Urging rural investments
Economists and business analysts have observed the Manila-centric phenomenon over the past few years, which has left the rural sector far behind in boosting its economic growth. Duterte has expressed his intent to eradicate this Manila-centric attitude of the government, in which funds are directed mostly to Metro Manila.
In the first four months of 2016, 30 percent of total approved infrastructure projects of the Board of Investments amounting to P35.04 billion were awarded to the National Capital Region. Duterte aims to boost the country’s rural sector since the urban sector receives most of the country’s infrastructure budget.
An economic boom or doom?
Entrepreneurs and businessmen are generally in favor of the administration’s 10-point socio-economic agenda. Believing that the points point to the solution to Metro Manila congestion and poverty, Manuel Pangilinan, chairman of MVP Group of Companies, backed the agenda’s renewed prospect on agriculture and tourism. Pangilinan also approved of Duterte’s emphasis on the agricultural sector and the promise to balance out economic expansion in both rural and urban areas.
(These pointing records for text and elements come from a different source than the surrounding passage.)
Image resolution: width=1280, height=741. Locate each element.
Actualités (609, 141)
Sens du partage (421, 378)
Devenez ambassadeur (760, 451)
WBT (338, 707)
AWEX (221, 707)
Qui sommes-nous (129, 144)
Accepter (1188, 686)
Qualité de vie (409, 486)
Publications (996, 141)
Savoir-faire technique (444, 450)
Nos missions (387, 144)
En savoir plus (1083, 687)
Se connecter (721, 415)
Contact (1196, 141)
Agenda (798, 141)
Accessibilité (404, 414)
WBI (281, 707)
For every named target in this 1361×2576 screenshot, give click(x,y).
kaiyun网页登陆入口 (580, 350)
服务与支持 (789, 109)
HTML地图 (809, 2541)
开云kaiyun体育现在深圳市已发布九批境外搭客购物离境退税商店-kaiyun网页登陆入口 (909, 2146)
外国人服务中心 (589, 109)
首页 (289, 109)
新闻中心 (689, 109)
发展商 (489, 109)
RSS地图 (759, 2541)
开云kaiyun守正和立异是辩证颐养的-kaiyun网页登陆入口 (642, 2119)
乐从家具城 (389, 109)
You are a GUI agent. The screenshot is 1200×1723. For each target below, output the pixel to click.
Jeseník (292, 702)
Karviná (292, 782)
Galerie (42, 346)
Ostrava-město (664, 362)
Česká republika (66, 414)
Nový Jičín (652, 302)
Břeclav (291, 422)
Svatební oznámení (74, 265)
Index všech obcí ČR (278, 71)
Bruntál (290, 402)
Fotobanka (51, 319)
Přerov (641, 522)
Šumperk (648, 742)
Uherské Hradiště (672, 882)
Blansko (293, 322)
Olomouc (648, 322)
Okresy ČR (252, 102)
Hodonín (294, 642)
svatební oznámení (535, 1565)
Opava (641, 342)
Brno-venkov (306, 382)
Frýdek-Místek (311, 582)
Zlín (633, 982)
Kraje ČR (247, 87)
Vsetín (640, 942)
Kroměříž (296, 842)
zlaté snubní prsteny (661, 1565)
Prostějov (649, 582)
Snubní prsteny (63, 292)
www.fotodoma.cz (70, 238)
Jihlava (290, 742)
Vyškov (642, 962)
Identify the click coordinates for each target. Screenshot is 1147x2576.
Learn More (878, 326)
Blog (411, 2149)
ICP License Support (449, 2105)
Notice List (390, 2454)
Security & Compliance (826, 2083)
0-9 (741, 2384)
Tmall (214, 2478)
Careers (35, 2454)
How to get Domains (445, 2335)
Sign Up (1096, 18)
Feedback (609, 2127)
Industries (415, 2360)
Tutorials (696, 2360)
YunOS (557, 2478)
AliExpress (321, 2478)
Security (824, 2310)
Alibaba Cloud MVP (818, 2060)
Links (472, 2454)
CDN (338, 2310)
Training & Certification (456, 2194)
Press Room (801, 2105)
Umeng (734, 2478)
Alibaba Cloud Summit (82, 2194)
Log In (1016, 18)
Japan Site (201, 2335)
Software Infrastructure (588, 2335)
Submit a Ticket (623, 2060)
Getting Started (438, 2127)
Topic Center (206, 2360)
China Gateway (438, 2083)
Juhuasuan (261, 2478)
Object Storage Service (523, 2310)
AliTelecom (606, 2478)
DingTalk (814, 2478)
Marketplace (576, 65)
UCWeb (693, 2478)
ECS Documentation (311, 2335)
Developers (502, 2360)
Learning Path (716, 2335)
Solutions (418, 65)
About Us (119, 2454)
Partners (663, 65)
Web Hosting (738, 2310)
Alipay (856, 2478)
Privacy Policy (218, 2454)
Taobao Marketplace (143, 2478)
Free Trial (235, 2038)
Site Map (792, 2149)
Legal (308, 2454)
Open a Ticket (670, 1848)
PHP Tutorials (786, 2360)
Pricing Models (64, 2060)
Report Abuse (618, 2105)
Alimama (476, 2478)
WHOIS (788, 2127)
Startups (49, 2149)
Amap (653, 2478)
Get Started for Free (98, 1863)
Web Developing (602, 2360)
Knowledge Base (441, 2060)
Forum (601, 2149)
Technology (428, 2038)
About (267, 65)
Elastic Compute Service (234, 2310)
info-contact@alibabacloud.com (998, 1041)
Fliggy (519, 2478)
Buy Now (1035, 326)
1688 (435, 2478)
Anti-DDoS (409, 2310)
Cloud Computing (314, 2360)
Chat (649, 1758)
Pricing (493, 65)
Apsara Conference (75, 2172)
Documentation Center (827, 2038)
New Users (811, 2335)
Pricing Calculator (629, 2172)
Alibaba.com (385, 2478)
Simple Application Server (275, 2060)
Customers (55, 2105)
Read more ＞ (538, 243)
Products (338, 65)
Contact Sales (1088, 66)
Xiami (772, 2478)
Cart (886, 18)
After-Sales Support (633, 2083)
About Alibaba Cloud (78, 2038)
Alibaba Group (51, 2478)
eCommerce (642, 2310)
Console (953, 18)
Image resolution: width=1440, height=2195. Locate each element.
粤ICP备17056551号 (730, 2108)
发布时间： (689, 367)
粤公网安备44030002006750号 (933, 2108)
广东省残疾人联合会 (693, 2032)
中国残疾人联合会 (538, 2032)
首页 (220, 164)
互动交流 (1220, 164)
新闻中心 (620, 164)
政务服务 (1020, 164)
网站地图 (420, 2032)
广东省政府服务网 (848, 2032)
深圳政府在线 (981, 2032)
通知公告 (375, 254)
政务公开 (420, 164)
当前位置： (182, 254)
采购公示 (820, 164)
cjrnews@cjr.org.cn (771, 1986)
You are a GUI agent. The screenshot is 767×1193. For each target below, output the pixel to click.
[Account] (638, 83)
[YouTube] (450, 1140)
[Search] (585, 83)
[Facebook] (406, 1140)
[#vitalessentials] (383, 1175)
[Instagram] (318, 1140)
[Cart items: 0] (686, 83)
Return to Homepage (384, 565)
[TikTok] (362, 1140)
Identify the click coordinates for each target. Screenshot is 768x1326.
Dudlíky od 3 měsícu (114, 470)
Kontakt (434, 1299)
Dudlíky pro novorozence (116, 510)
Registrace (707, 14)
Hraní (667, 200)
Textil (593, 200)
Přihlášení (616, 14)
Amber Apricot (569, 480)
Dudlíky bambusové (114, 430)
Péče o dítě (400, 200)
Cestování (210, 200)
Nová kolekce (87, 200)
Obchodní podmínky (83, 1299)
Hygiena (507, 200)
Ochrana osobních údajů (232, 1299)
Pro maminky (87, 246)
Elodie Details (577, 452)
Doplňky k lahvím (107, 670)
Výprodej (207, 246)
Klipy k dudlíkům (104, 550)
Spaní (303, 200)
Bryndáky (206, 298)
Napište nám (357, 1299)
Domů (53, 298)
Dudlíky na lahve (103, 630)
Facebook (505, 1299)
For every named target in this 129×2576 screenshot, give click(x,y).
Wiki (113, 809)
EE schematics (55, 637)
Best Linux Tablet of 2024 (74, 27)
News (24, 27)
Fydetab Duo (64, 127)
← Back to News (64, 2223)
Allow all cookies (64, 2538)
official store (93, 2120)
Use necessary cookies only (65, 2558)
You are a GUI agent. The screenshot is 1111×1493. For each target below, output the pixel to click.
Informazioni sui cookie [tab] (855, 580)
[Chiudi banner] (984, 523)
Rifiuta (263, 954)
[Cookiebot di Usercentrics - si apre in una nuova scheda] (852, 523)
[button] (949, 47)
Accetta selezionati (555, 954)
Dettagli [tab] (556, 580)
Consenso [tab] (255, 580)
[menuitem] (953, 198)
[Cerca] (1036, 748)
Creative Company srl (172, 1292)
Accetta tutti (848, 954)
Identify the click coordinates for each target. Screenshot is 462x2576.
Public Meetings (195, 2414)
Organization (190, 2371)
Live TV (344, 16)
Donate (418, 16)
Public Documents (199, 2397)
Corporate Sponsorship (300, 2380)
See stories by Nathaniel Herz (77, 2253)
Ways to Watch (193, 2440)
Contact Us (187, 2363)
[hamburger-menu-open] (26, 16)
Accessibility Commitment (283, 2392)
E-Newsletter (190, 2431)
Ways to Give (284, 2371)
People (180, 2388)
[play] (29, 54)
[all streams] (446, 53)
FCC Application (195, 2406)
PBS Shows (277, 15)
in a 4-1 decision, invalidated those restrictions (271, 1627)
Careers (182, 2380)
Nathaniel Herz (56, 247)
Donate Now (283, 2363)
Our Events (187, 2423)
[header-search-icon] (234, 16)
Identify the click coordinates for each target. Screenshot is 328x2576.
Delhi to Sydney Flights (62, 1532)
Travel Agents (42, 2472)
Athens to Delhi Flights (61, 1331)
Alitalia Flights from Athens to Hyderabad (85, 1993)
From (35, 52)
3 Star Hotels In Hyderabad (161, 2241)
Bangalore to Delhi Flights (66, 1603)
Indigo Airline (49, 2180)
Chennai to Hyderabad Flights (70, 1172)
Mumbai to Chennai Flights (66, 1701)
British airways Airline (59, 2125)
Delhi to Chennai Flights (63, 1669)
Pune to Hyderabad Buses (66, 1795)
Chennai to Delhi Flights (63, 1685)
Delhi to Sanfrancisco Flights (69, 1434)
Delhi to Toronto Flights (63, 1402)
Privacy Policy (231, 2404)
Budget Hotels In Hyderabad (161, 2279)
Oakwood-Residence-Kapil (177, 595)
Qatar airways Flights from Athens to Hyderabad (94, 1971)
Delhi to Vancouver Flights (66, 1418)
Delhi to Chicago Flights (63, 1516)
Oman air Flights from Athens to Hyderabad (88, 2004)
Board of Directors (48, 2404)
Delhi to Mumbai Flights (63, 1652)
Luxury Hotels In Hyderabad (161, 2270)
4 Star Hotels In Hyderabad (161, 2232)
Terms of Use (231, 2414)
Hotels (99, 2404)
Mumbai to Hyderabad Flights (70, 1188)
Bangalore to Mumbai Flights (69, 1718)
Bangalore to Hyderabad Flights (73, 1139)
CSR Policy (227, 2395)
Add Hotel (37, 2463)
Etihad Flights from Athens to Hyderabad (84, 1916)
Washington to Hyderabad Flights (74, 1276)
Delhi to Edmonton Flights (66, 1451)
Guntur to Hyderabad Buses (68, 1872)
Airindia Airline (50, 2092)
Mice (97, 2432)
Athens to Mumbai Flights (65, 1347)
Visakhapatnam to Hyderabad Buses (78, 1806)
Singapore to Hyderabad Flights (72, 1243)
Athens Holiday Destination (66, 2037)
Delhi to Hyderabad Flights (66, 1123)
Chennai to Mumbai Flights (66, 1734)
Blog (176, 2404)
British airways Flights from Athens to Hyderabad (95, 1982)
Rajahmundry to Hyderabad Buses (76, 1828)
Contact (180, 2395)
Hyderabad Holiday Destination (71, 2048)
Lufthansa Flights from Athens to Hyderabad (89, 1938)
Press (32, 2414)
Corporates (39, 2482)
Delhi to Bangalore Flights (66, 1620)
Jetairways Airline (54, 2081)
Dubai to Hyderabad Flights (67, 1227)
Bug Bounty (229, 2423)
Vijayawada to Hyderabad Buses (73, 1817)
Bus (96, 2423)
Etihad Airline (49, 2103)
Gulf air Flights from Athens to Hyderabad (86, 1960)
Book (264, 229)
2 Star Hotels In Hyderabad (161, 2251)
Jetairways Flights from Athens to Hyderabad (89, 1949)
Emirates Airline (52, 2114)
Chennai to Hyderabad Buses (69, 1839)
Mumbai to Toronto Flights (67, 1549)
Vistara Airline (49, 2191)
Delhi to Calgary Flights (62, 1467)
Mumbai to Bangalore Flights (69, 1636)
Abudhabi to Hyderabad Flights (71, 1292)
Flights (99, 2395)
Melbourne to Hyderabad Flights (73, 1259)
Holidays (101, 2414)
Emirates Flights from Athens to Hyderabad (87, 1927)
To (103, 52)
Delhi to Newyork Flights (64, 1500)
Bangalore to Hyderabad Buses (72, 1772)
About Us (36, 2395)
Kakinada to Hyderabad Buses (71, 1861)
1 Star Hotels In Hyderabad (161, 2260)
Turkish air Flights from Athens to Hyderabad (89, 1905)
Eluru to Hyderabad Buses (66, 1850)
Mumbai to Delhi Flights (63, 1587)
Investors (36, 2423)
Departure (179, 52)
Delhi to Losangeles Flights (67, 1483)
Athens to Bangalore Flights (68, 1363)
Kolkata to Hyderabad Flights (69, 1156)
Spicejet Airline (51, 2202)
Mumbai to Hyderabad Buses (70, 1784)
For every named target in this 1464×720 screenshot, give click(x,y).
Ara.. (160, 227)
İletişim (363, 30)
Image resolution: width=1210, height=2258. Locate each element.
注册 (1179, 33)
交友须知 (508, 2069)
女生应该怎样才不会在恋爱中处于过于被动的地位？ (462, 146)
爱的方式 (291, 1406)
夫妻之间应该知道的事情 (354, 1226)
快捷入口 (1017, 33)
However, a number of analysts have stated how the 10-point socio-economic agenda is a replica of the previous administration’s. In response, the current administration has mitigated the implication of this statement by emphasizing how Duterte’s agenda has strengthened feeble points in the past agenda and paid attention to essential sectors.
In addition, several points in the agenda also failed to specify actions needed to address economic issues. The lack of framework contributes to slow manifestation of projects about to be implemented.
The administration plans to execute this line-up throughout the term. Within the first years of transition to the current leadership, it is a guarantee that these points will be executed in a slow and steady pace. However, there remains a lot of hope in the agenda. With the right people to act on these points, it will indeed result into an economic boom.